Since the city doesn’t have $50 million for three regional aquatics centers and five smaller centers throughout the city, the Dallas Park and Recreation Department must figure out what to do with existing pools in the meantime.

Each pool, including the one at Kidd Springs Park, has a budget of about $120,000, which pays for staffing, cleaning and maintenance.

“Some of these pools are 70 years old,” says Daniel Huerta of the park department.

Every year, something breaks or cracks in one or more of the city’s pools, sometimes requiring expensive repairs. That’s not in the pools’ budget, so the department has to find the money elsewhere to pay for repairs.

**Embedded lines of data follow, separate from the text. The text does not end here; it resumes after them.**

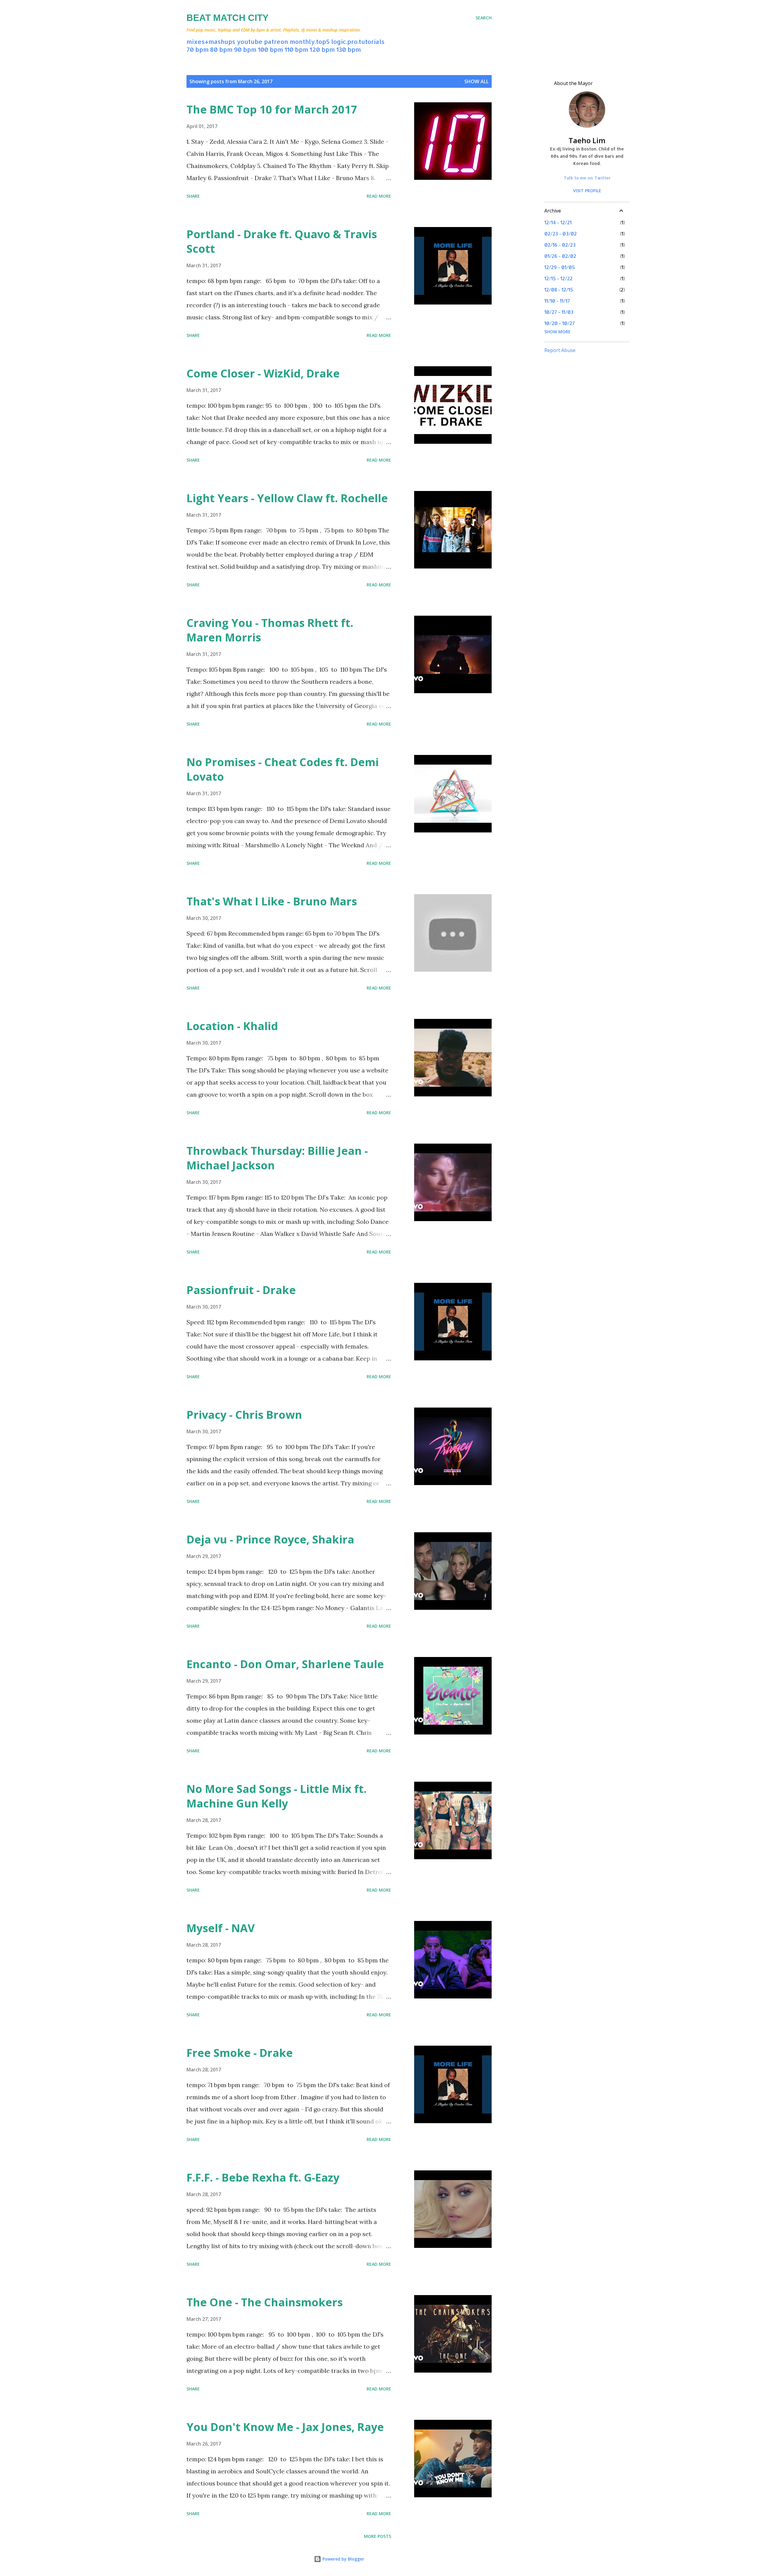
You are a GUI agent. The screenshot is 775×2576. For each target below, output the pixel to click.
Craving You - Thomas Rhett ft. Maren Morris (269, 630)
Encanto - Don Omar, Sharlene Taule (285, 1664)
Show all (476, 81)
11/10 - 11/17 (557, 301)
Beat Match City (227, 18)
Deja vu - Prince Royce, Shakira (270, 1539)
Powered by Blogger (342, 2559)
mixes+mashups (210, 41)
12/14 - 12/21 (558, 222)
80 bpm (221, 49)
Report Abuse (559, 350)
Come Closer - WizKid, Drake (263, 373)
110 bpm (296, 49)
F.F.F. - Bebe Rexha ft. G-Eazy (262, 2177)
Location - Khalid (232, 1026)
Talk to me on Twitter (587, 177)
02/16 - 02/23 (559, 245)
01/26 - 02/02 (560, 256)
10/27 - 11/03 (558, 312)
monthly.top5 (310, 41)
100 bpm (270, 49)
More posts (377, 2536)
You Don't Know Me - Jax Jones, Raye (285, 2427)
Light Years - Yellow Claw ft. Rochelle (287, 498)
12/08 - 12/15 (558, 289)
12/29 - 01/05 (559, 267)
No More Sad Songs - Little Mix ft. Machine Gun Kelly (276, 1796)
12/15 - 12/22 (558, 278)
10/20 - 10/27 (559, 323)
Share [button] (193, 196)
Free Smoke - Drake (239, 2052)
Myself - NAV (220, 1928)
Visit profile (587, 190)
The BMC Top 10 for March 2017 (271, 109)
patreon (276, 41)
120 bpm (322, 49)
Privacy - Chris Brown (244, 1414)
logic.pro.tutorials (357, 41)
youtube (249, 41)
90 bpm (245, 49)
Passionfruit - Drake (241, 1290)
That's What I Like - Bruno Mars (271, 901)
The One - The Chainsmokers (264, 2302)
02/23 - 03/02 (560, 233)
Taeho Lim (587, 140)
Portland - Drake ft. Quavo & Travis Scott (281, 241)
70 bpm (197, 49)
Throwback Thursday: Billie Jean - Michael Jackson (277, 1158)
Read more (379, 196)
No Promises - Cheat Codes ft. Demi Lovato (282, 769)
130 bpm (348, 49)
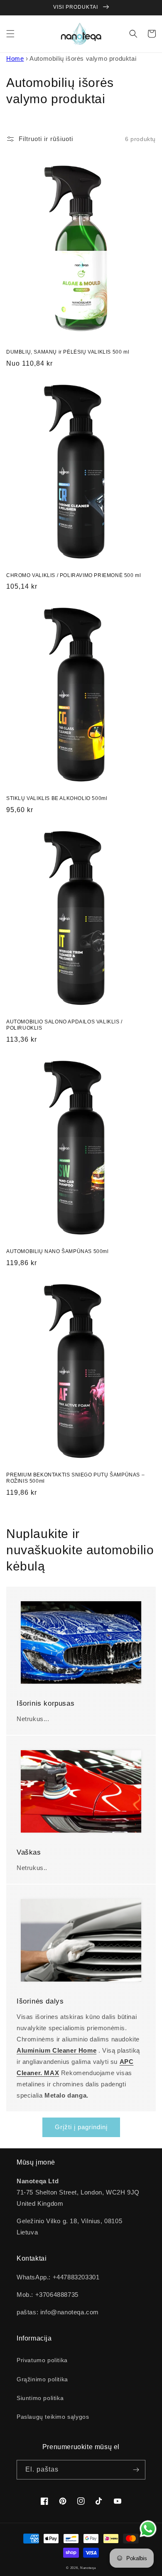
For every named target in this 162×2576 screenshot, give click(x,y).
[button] (10, 34)
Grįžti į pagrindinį (81, 2126)
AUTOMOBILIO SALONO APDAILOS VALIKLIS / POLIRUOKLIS (64, 1025)
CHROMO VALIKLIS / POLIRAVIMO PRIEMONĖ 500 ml (73, 575)
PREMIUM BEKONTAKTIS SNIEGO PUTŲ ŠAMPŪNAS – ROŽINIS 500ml (75, 1478)
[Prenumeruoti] (136, 2469)
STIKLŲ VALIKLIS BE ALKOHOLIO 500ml (56, 798)
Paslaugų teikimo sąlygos (53, 2416)
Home (15, 58)
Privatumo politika (42, 2360)
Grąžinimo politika (42, 2379)
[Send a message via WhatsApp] (148, 2529)
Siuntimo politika (40, 2398)
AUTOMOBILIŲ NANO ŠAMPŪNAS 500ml (57, 1251)
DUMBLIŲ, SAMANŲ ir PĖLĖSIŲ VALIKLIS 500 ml (67, 352)
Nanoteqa (88, 2568)
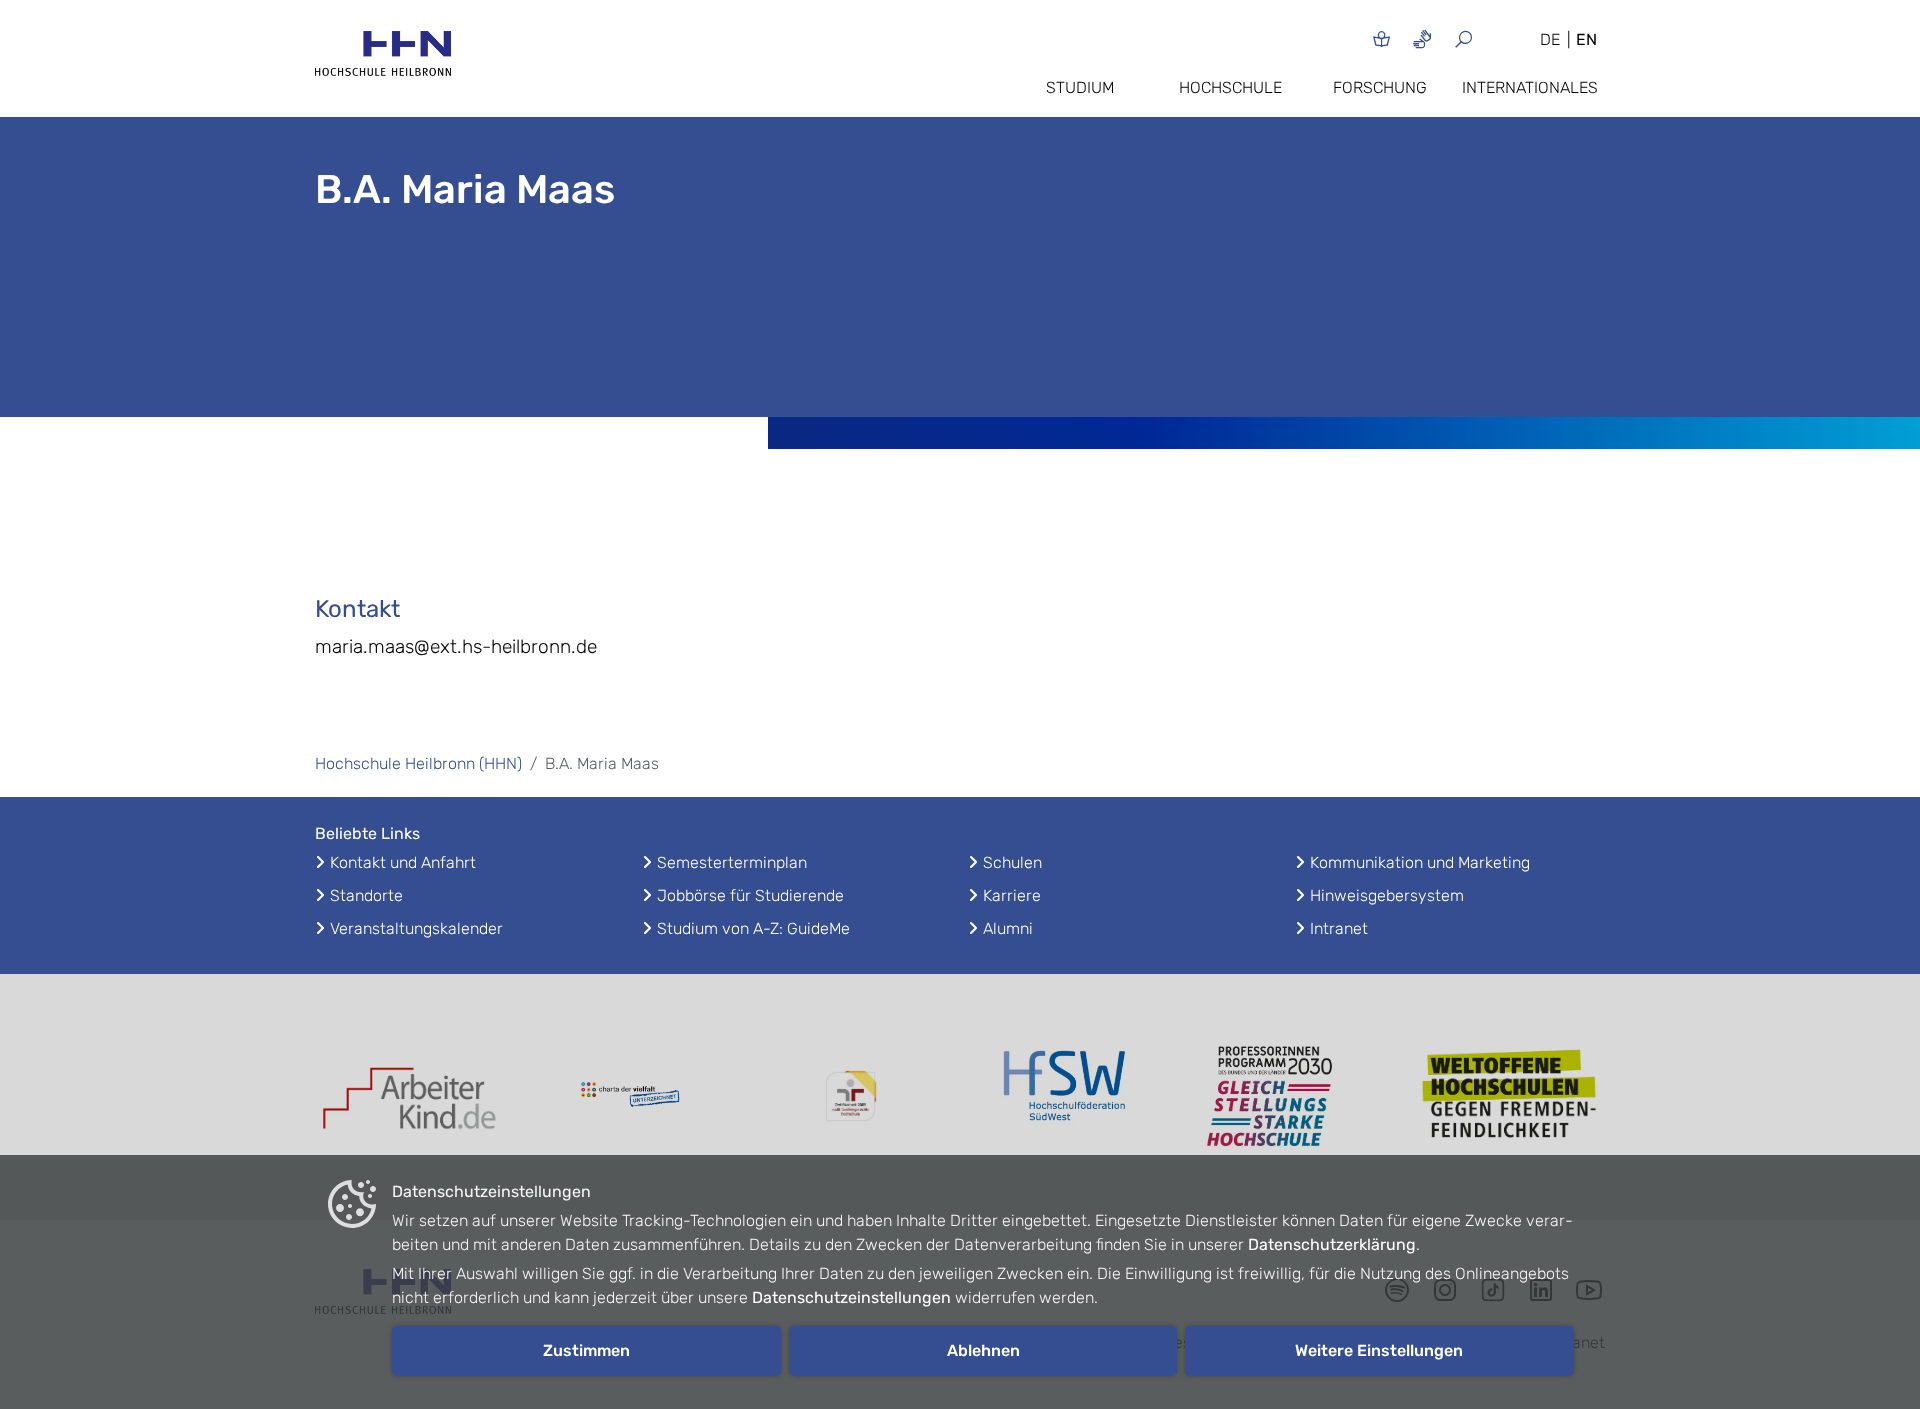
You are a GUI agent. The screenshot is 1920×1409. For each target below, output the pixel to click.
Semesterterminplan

The city’s Park Board approved the Aquatics Master Plan this past May, even though it’s not funded. If the city could sell Elgin B. Robertson Park at Lake Ray Hubbard, that could pay for part of the aquatics plan, Huerta says.

In the meantime, the city’s existing pools will remain open. So Huerta and the park department will go to the board Nov. 20 to explain the old pools’ needs and seek guidance on how and whether to maintain them.

“The city shouldn’t be investing money into pools if we’re changing the whole model,” Huerta says. “But we’ve got to keep our pools up to code and functioning.”

In our neighborhood, the existing Bahama Beach park would serve as the regional aquatics center. Sites for the other two and the five smaller centers haven’t been selected. And the plan itself, written in 2012, is still far from being finalized by Dallas City Council, Huerta says.

“We’ve heard from communities that want to keep their pools,” he says. “We’re taking all that into consideration.”